CN214092344U

CN214092344U - Miniature water pump

Info

Publication number: CN214092344U
Application number: CN202022809338.5U
Authority: CN
Inventors: 许德涛; 张奇
Original assignee: AAC Optoelectronic Changzhou Co Ltd
Current assignee: AAC Optoelectronic Changzhou Co Ltd
Priority date: 2020-11-27
Filing date: 2020-11-27
Publication date: 2021-08-31
Anticipated expiration: 2030-11-27
Also published as: US20220170483A1; WO2022110370A1

Abstract

The utility model provides a micro water pump, which comprises a pump body and a driving mechanism, wherein the pump body is provided with a cavity, an inlet communicated with the cavity and a liquid outlet communicated with the cavity, and the driving mechanism is arranged on the pump body to drive liquid to enter the cavity from the inlet and be discharged from the liquid outlet; the pump body comprises a base and an upper cover, the base and the upper cover are assembled to form the cavity, and the base and the upper cover are fixed and sealed through ultrasonic welding. Compared with the prior art, the base and the upper cover of the micro water pump are fixed together through ultrasonic welding, the cavity is sealed at the same time, a sealing ring is not required to be arranged to seal the cavity, and the base and the upper cover are not required to be fixed through screws and nuts, so that the number of parts is reduced, and the production cost is reduced; the assembly process is simplified, and the production efficiency is improved.

Description

Miniature water pump

[ technical field ] A method for producing a semiconductor device

The utility model relates to the field of fluid machinery, especially, relate to miniature water pump.
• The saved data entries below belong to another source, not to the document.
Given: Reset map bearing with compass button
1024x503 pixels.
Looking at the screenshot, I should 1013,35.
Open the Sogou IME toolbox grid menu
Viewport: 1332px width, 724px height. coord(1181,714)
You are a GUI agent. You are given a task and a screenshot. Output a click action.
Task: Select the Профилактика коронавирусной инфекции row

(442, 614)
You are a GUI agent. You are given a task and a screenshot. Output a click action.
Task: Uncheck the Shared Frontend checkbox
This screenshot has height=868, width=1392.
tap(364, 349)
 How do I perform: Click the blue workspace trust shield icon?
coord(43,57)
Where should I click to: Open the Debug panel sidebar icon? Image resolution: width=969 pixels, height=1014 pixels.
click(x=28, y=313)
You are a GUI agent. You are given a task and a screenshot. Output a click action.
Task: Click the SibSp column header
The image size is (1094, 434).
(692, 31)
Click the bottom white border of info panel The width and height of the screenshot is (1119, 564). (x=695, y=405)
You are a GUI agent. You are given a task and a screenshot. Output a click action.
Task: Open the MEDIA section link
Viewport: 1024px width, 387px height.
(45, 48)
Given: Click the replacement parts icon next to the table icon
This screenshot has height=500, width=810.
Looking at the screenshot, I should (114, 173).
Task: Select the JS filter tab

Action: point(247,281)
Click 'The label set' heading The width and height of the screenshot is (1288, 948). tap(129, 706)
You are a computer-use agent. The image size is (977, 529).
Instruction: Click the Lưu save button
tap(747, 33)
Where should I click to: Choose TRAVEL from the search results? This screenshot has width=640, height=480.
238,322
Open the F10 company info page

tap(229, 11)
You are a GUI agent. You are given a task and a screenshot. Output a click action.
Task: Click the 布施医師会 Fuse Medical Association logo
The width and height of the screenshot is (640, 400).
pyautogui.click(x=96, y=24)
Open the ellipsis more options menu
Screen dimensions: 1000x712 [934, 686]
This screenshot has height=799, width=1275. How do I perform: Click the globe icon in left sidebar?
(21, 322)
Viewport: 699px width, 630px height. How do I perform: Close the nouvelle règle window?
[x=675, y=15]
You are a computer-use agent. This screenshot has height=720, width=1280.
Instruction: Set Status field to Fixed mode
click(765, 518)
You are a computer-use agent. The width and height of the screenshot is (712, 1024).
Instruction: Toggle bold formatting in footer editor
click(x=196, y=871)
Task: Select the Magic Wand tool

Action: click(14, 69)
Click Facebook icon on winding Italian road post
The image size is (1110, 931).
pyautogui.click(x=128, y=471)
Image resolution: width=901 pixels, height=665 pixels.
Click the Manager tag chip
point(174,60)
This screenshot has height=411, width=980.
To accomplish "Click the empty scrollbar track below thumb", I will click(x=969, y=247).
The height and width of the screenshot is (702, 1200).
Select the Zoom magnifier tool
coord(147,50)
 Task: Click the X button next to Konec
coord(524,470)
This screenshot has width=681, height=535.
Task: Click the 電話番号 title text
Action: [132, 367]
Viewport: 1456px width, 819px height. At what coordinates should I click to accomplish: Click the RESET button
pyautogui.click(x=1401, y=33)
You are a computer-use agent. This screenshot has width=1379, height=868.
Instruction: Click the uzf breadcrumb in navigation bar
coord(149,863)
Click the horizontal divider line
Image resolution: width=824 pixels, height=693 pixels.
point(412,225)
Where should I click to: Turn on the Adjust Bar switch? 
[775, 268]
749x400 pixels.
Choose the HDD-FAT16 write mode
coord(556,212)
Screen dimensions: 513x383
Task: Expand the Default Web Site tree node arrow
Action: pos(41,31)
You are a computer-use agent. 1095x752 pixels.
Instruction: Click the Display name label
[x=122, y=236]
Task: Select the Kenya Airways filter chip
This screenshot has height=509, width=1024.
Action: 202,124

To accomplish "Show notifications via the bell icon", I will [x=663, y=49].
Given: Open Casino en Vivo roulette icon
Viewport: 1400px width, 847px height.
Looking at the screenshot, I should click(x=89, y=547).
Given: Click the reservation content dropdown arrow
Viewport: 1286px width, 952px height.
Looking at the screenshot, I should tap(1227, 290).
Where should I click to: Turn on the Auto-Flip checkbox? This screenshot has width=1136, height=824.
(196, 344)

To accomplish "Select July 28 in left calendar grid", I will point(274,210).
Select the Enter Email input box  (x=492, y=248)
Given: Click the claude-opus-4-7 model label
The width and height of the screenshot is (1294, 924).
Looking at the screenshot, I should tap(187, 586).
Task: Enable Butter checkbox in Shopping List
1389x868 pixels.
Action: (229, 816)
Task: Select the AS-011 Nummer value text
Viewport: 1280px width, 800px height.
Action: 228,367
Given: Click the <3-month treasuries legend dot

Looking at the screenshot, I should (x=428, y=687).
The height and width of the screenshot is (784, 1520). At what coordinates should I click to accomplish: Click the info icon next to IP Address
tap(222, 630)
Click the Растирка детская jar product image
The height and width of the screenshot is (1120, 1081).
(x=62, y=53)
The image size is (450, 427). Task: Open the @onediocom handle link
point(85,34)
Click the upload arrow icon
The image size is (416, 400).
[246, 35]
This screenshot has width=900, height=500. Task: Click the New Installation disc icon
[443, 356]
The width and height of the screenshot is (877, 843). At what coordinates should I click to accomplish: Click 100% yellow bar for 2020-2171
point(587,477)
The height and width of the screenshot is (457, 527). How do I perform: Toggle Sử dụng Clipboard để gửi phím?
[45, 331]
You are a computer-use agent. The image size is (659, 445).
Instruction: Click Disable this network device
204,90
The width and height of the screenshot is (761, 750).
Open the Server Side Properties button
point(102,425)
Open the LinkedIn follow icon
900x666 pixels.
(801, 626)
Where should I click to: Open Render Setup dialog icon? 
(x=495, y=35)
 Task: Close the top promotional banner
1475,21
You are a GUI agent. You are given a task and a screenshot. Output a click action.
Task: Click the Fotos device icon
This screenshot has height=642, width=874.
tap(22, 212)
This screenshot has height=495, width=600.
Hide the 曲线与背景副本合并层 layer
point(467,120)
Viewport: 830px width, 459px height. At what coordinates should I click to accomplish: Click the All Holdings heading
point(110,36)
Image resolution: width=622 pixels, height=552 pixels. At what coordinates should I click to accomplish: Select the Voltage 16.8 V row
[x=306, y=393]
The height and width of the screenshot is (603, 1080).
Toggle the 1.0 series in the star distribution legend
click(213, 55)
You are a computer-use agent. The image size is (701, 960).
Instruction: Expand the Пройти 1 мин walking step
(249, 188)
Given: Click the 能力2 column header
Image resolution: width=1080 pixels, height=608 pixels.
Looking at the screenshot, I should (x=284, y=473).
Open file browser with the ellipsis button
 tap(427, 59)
[ background of the invention ]

Heating elements of electronic equipment can generate a large amount of heat in working engineering, and if the heat is not discharged in time, the internal temperature of the electronic equipment can be increased rapidly, so that the working efficiency of electronic components in the electronic equipment is influenced. The liquid cooling is a better cooling method, the heating element is connected with a cooling pipeline to absorb heat emitted by the heating element, and the flowing of the cooling liquid in the pipeline is utilized to discharge the high-temperature cooling liquid absorbing heat and supplement the low-temperature cooling liquid. In order to accelerate the flow of the cooling liquid, a micro water pump is generally connected to the pipeline, and the flow speed of the cooling liquid is accelerated by the micro water pump.

The water pump in the related art comprises an upper cover, a lower cover, an impeller and a magnetic part, wherein the upper cover and the lower cover are connected together in a combined mode, the impeller and the magnetic part are installed on the lower cover, the upper cover and the lower cover enclose a containing space in a shape, the magnetic part drives the impeller to rotate in the containing space, the impeller rotates under the action of magnetic field force generated by the magnetic part, and cooling liquid is driven to circulate by the impeller. However, the accommodating space needs to be sealed by arranging a sealing ring between the upper cover and the lower cover, and the structure is complex; the upper cover with the lower cover passes through the screw and the nut is fixed, and part quantity is many, and is with high costs, assemble loaded down with trivial details.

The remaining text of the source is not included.